I've profiled this style of head-to-head test before, but it is a good one to come back to. Script from: https://twitter.com/codemonkeyism/status/591128993186897920
% time ~/scala/2.10.4/bin/scalac -d /tmp scala/*.scala
real 0m15.002s
user 0m34.264s
sys 0m0.920s
% time ~/scala/2.11.6/bin/scalac -d /tmp scala/*.scala
real 0m12.195s
user 0m26.461s
sys 0m0.789s
% time javac -d /tmp java/*.java
real 0m2.175s
user 0m6.087s
sys 0m0.436s
topic/trait-defaults /code/scala2/sandbox/perf cat gen.sh
#!/bin/bash
rm -rf scala
rm -rf java
mkdir scala
mkdir java
for i in `seq 1 10`;
do
for j in `seq 1 10`;
do
for k in `seq 1 20`;
do
file="C${i}${j}${k}"
file2="C${i}${j}"
echo "class $file { }" > scala/$file.scala
echo "class $file { }" > java/$file.java
done
done
done
UPDATE Turns out the bottleneck there is in our bash script processing the humongous command line! We can get the source file list into to the compiler via other means, such as via stdin to the resident compiler. Thta gives us performance in the same ballpark as Java: https://gist.github.com/retronym/3be212b836de6537cc1b.
% date; time (for i in {1..1}; do echo ../scala2/sandbox/perf/scala/*.scala; done) | ~/scala/2.11.6/bin/scalac -J-Xmx2G -d /tmp -Xresident 2>&1 | perl -pne 'print scalar(localtime()), " ";'
Thu Apr 23 20:53:40 AEST 2015
Thu Apr 23 20:53:40 2015
Thu Apr 23 20:53:45 2015 nsc>
Thu Apr 23 20:53:45 2015 nsc>
real 0m5.538s
user 0m19.122s
sys 0m0.766s
% date; time (for i in {1..10}; do echo ../scala2/sandbox/perf/scala/*.scala; done) | ~/scala/2.11.6/bin/scalac -J-Xmx2G -d /tmp -Xresident 2>&1 | perl -pne 'print scalar(localtime()), " ";'
Thu Apr 23 20:53:54 AEST 2015
Thu Apr 23 20:53:54 2015
Thu Apr 23 20:53:59 2015 nsc>
Thu Apr 23 20:54:01 2015 nsc>
Thu Apr 23 20:54:02 2015 nsc>
Thu Apr 23 20:54:03 2015 nsc>
Thu Apr 23 20:54:04 2015 nsc>
Thu Apr 23 20:54:05 2015 nsc>
Thu Apr 23 20:54:06 2015 nsc>
Thu Apr 23 20:54:07 2015 nsc>
Thu Apr 23 20:54:08 2015 nsc>
Thu Apr 23 20:54:09 2015 nsc>
Thu Apr 23 20:54:09 2015 nsc>
real 0m14.942s
user 0m46.607s
sys 0m2.546s
I looked into cache frendliness of both scalac and javac.

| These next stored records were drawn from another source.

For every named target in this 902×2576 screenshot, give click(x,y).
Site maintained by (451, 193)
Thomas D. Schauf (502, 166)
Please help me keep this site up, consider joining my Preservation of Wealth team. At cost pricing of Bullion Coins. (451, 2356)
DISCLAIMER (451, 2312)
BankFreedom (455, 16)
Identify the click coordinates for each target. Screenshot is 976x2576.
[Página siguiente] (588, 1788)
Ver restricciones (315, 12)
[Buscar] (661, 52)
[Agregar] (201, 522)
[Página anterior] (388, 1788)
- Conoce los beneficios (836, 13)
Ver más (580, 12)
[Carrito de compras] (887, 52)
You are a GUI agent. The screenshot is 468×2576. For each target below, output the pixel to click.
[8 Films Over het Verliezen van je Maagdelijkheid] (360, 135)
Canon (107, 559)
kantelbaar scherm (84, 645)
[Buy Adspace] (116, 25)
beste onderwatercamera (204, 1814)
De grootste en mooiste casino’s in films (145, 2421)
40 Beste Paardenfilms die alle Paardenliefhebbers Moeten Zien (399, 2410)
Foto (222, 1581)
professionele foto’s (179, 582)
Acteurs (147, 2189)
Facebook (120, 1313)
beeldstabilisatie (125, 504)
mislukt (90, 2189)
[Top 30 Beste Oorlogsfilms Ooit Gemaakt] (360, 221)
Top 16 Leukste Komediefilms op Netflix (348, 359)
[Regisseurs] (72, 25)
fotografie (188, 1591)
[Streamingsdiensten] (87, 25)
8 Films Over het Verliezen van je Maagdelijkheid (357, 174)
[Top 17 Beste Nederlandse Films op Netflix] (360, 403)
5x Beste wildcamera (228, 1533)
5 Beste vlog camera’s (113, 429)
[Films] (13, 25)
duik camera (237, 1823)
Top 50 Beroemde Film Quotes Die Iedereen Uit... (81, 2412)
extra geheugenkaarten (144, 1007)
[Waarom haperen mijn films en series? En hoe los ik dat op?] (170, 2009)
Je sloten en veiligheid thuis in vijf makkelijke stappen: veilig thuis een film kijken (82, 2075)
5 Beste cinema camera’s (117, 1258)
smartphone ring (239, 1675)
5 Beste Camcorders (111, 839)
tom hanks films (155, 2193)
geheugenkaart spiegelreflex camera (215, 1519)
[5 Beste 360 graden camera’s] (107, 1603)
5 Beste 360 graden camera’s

I used linux performance tools to look at counters for cache misses. I don't have the raw data handy but I remember we had similar rate of L0 and L1 cache misses to javac. My conclusion at the time was that caches misses are not the place to look for performance improvements.